The budgetary treatment of Fannie Mae and Freddie Mac is complex, as is the treatment of policy options for the housing finance system that CBO analyzes. The budgetary treatment of the GSEs involves two different accounting approaches: fair-value estimating of the costs of the GSEs’ mortgage guarantees and cash-based estimating of the GSEs’ transactions with the Treasury.
In CBO’s judgment, Fannie Mae and Freddie Mac are effectively part of the government. Hence, in its baseline budget projections for the coming 10 years, CBO accounts for the GSEs’ operations as though they are being conducted by a federal agency. CBO measures the cost of the GSEs’ mortgage guarantees on a fair-value basis by effectively using market prices for those guarantees. (The fair value of a liability, such as a loan guarantee, is the price that would have to be paid to induce a private financial institution to assume the liability.)

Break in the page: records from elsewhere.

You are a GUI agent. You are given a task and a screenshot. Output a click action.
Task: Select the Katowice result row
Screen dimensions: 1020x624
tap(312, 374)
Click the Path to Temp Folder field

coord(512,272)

Although Fannie Mae and Freddie Mac are currently controlled by the government, the Administration’s Office of Management and Budget (OMB) treats them as nongovernmental entities for budgetary purposes. OMB records in the budget only cash transactions between the Treasury and the GSEs. In its budget estimates for the current year, CBO too presents the projected cost of Fannie Mae and Freddie Mac on a cash basis so that its estimates for the current year are consistent with how the Administration reports budget totals.